Digital Pathology Quantification of the Continuum of Cirrhosis Severity in Human Liver Biopsies.

BACKGROUND AND AIMS: Liver biopsy is the gold standard for assessing fibrosis in cirrhotic livers, yet cirrhosis is spatially heterogeneous and continuously remodels. This study evaluates a novel phenotypic digital pathology platform for continuous fibrosis severity quantification and sensitivity to sampling variability. APPROACH AND RESULTS: Five needle biopsies were collected from 20 HCV-cirrhotic livers during transplantation.
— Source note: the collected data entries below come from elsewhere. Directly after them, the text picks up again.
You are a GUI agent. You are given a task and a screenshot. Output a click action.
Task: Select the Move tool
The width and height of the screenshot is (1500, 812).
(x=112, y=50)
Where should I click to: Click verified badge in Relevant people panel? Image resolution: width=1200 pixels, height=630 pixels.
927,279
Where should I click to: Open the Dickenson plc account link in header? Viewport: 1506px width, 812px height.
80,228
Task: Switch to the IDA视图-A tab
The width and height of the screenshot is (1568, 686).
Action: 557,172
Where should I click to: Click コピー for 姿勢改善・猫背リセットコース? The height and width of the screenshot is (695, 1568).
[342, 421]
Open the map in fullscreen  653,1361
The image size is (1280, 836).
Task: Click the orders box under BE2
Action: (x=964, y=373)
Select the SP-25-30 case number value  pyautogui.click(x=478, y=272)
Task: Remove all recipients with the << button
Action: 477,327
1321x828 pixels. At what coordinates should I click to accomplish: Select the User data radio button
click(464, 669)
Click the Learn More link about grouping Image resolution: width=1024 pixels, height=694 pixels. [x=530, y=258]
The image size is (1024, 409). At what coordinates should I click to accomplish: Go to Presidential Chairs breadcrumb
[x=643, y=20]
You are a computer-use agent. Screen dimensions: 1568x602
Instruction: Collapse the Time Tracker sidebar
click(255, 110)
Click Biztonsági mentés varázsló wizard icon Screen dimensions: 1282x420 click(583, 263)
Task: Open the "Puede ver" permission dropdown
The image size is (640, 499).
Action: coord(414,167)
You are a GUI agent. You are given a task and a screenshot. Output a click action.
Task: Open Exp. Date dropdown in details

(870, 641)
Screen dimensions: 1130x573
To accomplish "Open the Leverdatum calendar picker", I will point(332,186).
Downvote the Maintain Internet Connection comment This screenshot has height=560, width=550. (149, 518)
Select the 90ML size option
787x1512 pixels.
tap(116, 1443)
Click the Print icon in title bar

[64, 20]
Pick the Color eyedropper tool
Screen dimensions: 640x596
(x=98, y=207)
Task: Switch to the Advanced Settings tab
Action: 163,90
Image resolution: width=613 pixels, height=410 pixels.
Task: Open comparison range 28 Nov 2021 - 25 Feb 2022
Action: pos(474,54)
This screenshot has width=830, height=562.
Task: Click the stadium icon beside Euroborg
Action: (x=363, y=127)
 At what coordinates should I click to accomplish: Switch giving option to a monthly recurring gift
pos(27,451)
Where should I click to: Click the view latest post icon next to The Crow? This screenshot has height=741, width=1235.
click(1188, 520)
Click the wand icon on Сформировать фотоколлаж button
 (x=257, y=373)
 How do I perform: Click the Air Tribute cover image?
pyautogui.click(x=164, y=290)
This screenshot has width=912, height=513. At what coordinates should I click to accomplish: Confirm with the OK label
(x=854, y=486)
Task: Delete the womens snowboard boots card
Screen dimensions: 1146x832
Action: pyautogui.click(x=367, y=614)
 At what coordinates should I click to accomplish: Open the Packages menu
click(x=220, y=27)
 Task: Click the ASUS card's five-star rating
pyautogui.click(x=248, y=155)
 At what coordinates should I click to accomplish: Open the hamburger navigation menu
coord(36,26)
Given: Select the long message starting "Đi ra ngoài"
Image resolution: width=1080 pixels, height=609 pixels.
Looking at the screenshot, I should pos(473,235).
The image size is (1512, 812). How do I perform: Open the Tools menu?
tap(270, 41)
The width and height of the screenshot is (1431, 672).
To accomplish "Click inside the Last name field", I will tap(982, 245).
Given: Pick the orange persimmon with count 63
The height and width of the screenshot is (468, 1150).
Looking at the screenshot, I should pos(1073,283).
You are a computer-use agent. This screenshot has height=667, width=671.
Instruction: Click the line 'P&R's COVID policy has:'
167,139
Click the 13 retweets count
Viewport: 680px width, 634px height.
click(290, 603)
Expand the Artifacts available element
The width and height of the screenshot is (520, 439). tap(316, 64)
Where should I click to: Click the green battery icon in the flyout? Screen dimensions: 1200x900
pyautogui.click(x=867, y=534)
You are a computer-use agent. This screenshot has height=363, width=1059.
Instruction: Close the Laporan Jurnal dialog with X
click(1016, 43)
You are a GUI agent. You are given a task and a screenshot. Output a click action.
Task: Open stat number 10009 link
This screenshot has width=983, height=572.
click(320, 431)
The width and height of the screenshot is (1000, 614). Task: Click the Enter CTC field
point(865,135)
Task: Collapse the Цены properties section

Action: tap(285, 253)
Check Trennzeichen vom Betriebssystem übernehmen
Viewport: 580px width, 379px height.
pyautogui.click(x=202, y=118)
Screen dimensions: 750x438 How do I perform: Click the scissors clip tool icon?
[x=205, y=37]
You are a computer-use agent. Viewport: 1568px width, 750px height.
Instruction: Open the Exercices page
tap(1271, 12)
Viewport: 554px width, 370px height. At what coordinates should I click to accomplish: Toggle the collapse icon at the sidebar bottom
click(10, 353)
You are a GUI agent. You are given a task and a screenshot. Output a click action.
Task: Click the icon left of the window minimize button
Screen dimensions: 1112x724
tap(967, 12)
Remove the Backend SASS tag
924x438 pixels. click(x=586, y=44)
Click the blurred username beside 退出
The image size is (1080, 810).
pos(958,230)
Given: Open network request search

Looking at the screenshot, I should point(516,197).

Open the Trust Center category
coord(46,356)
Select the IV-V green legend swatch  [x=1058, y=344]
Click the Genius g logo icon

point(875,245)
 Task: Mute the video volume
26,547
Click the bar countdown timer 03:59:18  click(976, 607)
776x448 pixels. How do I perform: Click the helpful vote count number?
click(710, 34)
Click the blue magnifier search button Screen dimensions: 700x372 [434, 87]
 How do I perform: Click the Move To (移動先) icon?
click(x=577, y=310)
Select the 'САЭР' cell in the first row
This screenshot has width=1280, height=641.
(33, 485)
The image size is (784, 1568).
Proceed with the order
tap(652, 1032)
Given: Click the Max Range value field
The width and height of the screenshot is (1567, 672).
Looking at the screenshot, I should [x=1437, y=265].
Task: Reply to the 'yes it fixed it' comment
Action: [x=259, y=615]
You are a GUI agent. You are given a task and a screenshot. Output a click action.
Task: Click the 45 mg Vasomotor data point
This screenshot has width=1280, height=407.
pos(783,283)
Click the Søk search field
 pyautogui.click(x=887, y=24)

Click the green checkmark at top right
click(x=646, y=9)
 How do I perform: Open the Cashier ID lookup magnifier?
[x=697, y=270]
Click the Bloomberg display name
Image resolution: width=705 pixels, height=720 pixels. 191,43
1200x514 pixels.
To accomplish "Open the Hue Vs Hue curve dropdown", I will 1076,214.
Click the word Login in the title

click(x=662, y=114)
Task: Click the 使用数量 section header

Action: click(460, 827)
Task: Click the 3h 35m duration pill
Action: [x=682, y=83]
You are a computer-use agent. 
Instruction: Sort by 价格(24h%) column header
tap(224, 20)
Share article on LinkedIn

Histological staging used the Laennec (4A-4C) and Beijing (progressive, regressive, indeterminate) systems. Collagen proportionate area (CPA) was measured via computerised morphometry. The FibroNest platform analysed high-resolution, single-fibre images to extract 336 parameters, generating a continuous fibrosis severity score (Ph-FCS) and tailored scores for Laennec (Ph-FCS(L)) and Beijing (Ph-FCS(B)) systems. A comparative MASLD cohort (n = 73, NASH-CRN stages) was also included. The range of the Ph-FCS was broader to cover the cirrhosis spectrum (6.44 units) than from F0 to F3 (5.39 units). Ph-FCS was less affected by biopsy variability (16.7% ± 1.3%) compared to CPA (47.3% ± 4.5%). Ph-FCS(L) and Ph-FCS(B) demonstrated moderate concordance with the Laennec and Beijing stages. Their ability to classify patients into Laennec and Beijing stages was limited (0.610 < AUROCS < 0.789). At best, Ph-FCS(L) and Ph-FCS(B) distinguished stages 4A from 4C and P from R with AUROCs of 0.747(95% CI: 0.611-0.879) and 0.798 (95% CI: 0.645-0.929). CONCLUSIONS: Phenotypic digital pathology biomarkers provide robust, continuous measures of fibrosis severity and activity. They enhance traditional staging systems by offering improved resolution and reduced sensitivity to biopsy variability, with potential value in cirrhosis sub-staging and clinical decision-making.